Sedentary Lifestyle Behavior
The sedentary behavior was determined through a questionnaire developed and validated [25]. The questionnaire determines the average adolescent’s sedentary activities during the week (Adolescent Sedentary Activity Questionnaire - ASAQ) and has been validated for the Brazilian population [26]. The Brazilian version of ASAQ consists of 13 items, divided into five categories, in which participants report their time spent in sedentary activities (sitting time during school, sitting time during other activities such as screen time at home including video games, etc.), on each day of the week and during a typical weekend. For this study, the results were expressed in minutes considering the seven days of the week (i.e. including the weekend behavior as well). The Brazilian National Education Guidelines and Law establishes a maximum of 240 minutes of sitting time in school [27].
Dietary Intake Assessment
Information on all foods and beverages were obtained by a nutritionist through a 24-hour food recall [28] and a semi-quantitative food frequency questionnaire [29,30]. The semi-quantitative FFQ, with usual portions of foods rich in calcium, was used only for the estimation of calcium intake, due to its important role in bone health. The estimation of the other nutrients was based on the 24-hour dietary recall. All the nutrients estimations were calculated using the Nutwin software. Nutrient adequacy was assessed using the recommended dietary guidelines. The daily recommendation was based on intake for ages 14-18 and 19-30 years and are as follows: 0.85g and 0.80g protein/kg [31], 1300mg of calcium [32], 5mcg of vitamin D [32], 1250mg of phosphorus, 1500mg sodium and 410mg and 400mg of magnesium [32].
Statistical analyses
Descriptive statistics are presented as means and 95% credible intervals. A series of multilevel linear regression models were fitted to explore whether there was variation for players' body composition, bone parameters, diary nutrient intake and sedentary behavior by sport.
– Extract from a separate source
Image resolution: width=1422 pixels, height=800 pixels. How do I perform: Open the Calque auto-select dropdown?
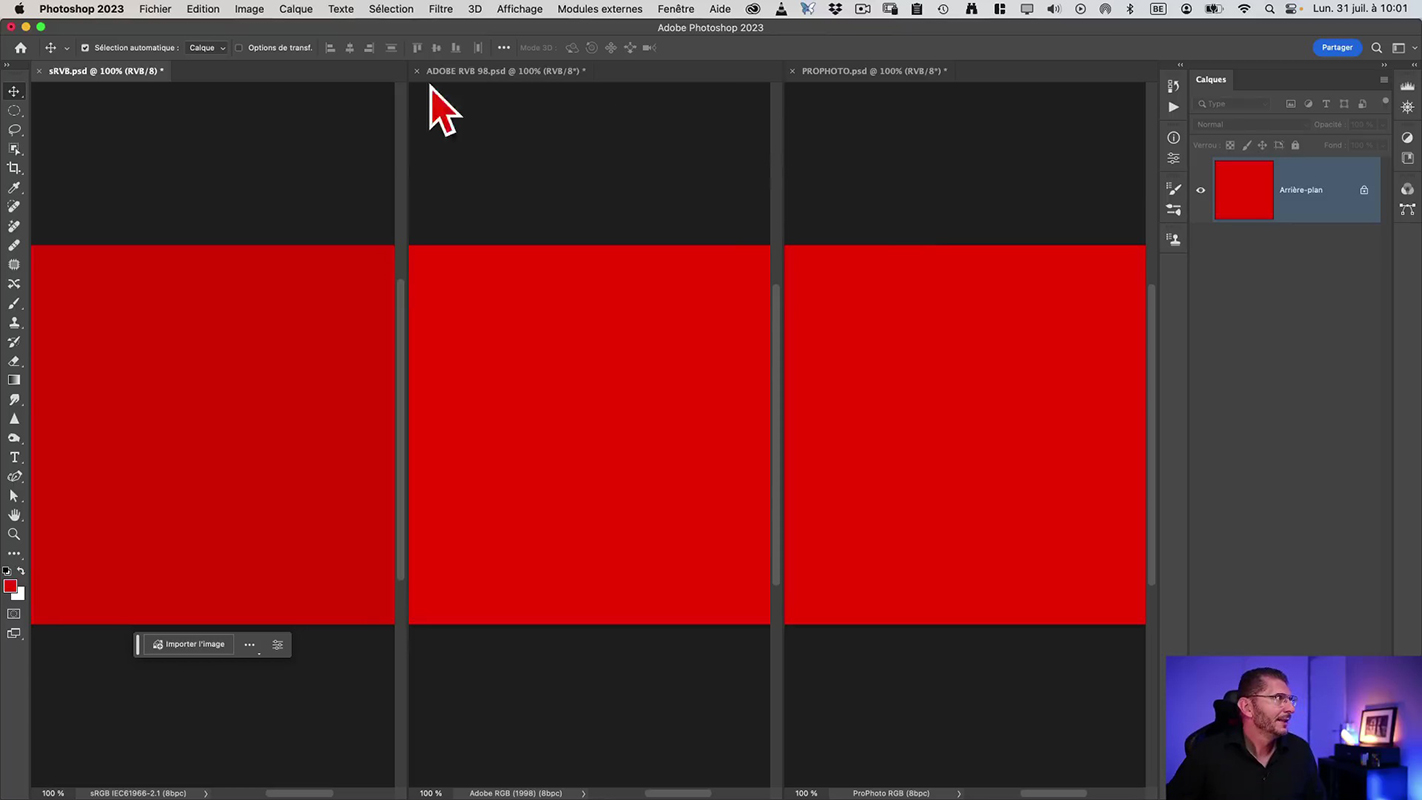click(x=207, y=48)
Hence, we assumed players (level-1) nested by sports, i.e., basketball and volleyball (level-2). A varying-intercept null model was used initially to measure the proportion of total variance which fell between-sport (i.e., variance partition coefficient). For all outcomes we observed variance partition coefficients smaller than 0.05, implying that there was no substantial variation between players by sport. Hence, the relationship between body composition and bone parameters with sedentary behavior was explored using single-level linear regression. We standardized all variables, allowing the slope of the linear regression to be interpreted similarly as a correlation or partial correlation. All models were fitted using Bayesian methods, which were implemented using R statistical language, with the “brms” package [33] which calls Stan [34]. Since we standardized all outcomes, we used weakly informative priors for population-level effects and group-level, normal priors (0,1). We ran four chains for 2,000 iterations with a warm-up length of 1,000 iterations for each model. The convergence of the Markov chains was examined with trace plots and validity of the models inspected using posterior predictive checks.
The multilevel models explicitly consider variation between players grouped by sport (level-2 unit). Hence, our estimates account for the potential influence of nesting by sport. Since there was no substantial variation accounted for sport, we report our estimates for the sample.